Status: Fixed » Closed (fixed)

Automatically closed -- issue fixed for two weeks with no activity.

seanr’s picture

Status: Closed (fixed) » Active

This no longer matches the current code in the 5.x branch. I'm unable to find any preg_replace or similar in that function now.

jeff h’s picture

Since this is very often going to be used as the data-export half of a data migration using the node_import module, I find it odd that we can't get a "cleaner" export. Maybe I am both naive and lucky :) but doing the following worked fine for me, with lots of nodes all with embedded full HTML, line breaks etc

Comment out the line:

$values[] = '"' . str_replace('"', '""', decode_entities(strip_tags($value))) . '"';

and replace with:

$values[] = $value;

Change the print statement at the end to:

print implode($comma, $values) ."%recordseparator%";

and change the $comma definition to:

$comma = t(',%CONTENTSEPARATOR%');

Then you can tell the node_import module that your field separators are ,%CONTENTSEPARATOR% (note the leading comma; I left that in so it is still strictly speaking a CSV ie comma-sep file), and use %recordseparator% for your record separator.

It worked fine for me. Hope it helps someone.

Jeff

neclimdul’s picture

Jeff is mostly right, That is the line that you should change. It is in a theme function so I would override that as you would any-other theme function.

Just to be clear, the paired quotes is the way its documented in the CSV RFC. I'm not sure why node_import wouldn't follow this.

I'm also curious why this is an issue since node_import does its own exporting.

jeff h’s picture

I'm also curious why this is an issue since node_import does its own exporting.

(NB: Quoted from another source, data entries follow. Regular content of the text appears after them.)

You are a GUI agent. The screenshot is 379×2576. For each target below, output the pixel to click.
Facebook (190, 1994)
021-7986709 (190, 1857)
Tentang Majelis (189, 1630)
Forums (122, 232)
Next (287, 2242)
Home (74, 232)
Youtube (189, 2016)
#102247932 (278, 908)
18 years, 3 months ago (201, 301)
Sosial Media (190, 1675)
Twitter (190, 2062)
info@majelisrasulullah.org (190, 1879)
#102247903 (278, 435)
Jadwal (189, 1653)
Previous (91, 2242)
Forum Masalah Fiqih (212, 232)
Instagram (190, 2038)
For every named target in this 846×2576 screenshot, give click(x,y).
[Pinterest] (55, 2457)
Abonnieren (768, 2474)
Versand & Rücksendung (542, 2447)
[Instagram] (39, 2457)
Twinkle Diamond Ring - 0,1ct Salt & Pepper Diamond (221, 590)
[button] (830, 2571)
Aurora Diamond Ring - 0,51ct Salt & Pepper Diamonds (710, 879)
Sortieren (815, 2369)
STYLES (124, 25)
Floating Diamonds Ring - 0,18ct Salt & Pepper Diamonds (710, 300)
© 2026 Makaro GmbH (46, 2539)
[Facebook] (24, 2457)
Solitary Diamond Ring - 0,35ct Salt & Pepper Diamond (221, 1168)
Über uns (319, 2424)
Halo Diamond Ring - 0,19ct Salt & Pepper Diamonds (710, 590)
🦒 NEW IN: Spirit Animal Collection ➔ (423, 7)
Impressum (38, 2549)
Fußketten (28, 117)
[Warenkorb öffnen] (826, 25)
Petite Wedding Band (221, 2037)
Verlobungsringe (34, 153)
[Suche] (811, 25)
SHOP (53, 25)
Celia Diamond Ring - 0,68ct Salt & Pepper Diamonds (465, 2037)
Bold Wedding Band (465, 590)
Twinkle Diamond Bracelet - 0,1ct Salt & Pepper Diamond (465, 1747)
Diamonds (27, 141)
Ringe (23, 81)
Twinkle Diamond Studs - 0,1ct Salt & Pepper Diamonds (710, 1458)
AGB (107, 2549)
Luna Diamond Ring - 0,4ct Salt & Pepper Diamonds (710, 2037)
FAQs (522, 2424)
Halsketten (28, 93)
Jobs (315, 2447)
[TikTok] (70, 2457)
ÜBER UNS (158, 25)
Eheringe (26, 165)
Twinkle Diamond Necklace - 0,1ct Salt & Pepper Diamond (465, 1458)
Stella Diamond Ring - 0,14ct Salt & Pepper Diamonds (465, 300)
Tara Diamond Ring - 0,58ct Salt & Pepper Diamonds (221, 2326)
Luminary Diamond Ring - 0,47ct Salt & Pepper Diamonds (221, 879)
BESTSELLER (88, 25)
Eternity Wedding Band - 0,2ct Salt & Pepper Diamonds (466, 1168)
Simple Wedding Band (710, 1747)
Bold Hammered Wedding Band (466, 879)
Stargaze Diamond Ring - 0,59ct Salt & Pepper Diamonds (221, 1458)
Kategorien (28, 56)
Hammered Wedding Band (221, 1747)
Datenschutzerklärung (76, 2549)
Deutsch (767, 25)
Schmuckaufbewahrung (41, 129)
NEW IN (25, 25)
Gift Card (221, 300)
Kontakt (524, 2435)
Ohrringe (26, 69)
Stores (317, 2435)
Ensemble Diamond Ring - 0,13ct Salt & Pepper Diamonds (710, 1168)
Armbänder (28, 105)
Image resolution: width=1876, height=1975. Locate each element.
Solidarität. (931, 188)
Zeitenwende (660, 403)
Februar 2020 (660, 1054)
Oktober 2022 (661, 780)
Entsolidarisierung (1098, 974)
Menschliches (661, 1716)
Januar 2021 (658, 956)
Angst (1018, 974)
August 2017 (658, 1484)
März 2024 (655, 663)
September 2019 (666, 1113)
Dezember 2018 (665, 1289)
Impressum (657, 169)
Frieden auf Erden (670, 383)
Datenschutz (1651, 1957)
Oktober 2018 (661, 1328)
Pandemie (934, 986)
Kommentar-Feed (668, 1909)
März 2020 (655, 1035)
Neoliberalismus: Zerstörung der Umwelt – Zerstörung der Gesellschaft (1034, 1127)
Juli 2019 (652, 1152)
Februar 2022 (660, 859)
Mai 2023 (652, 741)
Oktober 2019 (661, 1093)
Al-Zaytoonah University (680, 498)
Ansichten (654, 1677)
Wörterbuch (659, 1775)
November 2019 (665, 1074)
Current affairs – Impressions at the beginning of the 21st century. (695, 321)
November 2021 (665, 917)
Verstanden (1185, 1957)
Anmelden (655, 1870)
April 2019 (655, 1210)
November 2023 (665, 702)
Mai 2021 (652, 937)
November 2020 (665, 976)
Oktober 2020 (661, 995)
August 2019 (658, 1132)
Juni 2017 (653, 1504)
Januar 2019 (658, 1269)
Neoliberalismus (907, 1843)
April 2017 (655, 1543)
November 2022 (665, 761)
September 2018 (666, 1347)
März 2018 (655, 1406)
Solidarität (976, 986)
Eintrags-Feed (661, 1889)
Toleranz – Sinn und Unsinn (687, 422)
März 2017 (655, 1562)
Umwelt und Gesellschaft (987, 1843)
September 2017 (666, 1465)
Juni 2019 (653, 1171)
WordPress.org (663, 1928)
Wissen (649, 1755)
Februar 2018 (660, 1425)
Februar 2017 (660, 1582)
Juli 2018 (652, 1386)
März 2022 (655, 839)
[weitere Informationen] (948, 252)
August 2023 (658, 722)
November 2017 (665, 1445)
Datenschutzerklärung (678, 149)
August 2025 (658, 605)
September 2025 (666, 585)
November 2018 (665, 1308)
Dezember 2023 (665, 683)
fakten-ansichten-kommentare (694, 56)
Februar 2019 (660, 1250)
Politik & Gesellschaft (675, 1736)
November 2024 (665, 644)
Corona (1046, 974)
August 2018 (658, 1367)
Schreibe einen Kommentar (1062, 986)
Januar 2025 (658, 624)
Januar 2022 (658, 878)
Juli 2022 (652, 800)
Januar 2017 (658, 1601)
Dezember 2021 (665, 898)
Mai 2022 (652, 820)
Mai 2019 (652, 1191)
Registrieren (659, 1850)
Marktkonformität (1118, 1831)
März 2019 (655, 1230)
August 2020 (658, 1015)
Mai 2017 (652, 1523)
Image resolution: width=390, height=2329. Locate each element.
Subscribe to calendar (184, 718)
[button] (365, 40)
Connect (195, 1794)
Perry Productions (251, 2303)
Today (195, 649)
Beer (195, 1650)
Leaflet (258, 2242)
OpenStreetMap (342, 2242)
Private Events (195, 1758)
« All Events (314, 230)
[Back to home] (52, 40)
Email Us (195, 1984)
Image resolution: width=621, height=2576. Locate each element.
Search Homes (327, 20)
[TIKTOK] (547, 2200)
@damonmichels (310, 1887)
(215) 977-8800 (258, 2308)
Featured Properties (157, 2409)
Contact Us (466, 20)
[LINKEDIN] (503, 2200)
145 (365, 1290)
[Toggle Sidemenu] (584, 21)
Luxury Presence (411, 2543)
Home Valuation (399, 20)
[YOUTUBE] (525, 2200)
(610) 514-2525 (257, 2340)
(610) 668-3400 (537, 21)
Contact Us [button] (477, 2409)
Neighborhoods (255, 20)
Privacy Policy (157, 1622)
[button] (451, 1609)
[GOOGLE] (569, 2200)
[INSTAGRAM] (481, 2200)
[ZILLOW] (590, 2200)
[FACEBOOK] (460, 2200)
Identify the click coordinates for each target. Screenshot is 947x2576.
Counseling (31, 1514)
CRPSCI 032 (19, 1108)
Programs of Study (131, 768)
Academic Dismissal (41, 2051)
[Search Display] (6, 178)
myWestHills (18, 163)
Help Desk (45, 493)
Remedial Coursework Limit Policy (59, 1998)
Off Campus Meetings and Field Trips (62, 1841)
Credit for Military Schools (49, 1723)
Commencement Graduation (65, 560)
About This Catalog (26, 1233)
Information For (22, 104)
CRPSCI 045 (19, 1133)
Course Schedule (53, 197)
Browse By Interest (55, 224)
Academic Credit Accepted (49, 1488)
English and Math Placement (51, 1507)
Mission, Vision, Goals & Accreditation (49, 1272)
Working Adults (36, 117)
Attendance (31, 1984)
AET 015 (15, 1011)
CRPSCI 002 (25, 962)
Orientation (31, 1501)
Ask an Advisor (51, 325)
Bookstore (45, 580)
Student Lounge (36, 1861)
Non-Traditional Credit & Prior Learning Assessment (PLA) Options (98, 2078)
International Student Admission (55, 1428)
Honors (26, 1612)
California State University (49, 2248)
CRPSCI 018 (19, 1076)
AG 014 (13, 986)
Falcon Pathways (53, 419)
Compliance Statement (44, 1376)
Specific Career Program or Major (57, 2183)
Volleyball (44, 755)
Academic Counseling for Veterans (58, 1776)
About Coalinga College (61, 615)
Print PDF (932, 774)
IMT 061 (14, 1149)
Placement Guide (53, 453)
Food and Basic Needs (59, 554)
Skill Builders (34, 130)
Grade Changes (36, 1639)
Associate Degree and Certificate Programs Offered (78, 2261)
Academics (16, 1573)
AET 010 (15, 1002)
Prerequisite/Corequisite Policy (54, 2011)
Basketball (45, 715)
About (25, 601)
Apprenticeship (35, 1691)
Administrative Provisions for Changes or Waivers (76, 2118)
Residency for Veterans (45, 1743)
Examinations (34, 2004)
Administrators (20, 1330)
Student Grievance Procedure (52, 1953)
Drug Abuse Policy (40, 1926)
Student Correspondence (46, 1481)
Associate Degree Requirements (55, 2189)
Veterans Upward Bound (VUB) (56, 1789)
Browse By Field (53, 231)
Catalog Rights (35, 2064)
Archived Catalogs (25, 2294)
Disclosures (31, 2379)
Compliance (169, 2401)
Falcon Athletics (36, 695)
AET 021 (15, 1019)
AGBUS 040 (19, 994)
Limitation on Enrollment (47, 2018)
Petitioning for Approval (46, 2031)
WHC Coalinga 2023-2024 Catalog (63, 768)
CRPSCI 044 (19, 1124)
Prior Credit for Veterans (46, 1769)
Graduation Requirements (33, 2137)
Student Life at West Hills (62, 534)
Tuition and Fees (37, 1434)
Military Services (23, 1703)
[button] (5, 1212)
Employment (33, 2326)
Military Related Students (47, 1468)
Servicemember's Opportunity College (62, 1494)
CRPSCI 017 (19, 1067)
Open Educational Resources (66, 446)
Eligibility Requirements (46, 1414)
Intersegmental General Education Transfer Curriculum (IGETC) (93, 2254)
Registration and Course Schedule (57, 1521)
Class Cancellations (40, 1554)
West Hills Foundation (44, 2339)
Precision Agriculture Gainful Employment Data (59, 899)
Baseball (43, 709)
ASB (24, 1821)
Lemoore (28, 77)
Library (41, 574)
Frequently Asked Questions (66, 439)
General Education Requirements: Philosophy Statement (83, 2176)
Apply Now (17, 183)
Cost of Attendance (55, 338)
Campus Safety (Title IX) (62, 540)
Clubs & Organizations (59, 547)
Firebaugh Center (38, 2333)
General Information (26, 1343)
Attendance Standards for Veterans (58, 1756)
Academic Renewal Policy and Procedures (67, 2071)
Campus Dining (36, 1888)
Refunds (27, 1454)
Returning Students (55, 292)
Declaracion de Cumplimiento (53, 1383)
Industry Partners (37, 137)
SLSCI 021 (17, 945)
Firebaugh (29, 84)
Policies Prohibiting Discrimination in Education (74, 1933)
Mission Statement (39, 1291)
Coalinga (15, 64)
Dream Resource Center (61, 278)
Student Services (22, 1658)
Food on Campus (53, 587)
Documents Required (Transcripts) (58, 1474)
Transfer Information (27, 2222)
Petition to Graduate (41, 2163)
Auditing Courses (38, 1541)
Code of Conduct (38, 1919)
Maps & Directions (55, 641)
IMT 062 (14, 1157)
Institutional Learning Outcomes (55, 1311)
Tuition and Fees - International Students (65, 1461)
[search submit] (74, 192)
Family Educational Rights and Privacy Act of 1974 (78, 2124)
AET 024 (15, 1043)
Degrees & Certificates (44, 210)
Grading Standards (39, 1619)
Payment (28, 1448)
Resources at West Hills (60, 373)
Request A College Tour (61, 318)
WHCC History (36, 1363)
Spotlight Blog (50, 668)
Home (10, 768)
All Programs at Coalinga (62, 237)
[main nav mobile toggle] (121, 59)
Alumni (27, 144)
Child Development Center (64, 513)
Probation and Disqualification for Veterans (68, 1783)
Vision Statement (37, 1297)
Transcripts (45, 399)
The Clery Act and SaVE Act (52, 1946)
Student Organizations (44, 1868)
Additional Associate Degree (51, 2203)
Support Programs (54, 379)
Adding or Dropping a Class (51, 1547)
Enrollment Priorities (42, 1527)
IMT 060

Hmm, I don't believe node_import does exporting; please correct me if I'm wrong. There are several discussions in its issue queue about how to export data in the first place, and it seems to me that the only reliable batch-able way is creating a view with this module.

Jeff

neclimdul’s picture

My mistake, I seem to have been mislead by something I was told about the module. I've reopened an issue in their queue regarding this as I believe it is actually a bug in node_import.
#273939: Correct Way to Escape single and double quotes (' & ")?

bryancasler’s picture

#5 this is exactly what I wanted, but I've tried your patches on the current 5.x dev build, 5.x-1.1 build and the 5.x-1.2-alpha2 build, yet none of those work.

The HTML output in the .doc files is exactly what I want, but I need it in CSV format so that I can import it. I know it's a year+ later, but would you mind looking at your code again and see if something might be missing from it?

dgastudio’s picture

+1

ahtih’s picture

Title: Can an CSV Export Preserve Links, Formatting, Etc. in Fields? » [PATCH] Can an CSV Export Preserve Links, Formatting, Etc. in Fields?
Status: Active » Needs review
FileSize
2.2 KB

Here is a patch (against CVS HEAD) that adds option to enable/disable HTML stripping. The default is "enable", i.e. the old functionality.

Pomliane’s picture

Status: Needs review » Closed (won't fix)

This version of Views Bonus Pack is not supported anymore. The issue is closed for this reason.
Please upgrade to a supported version and feel free to reopen the issue on the new version if applicable.

This issue has been automagically closed by a script.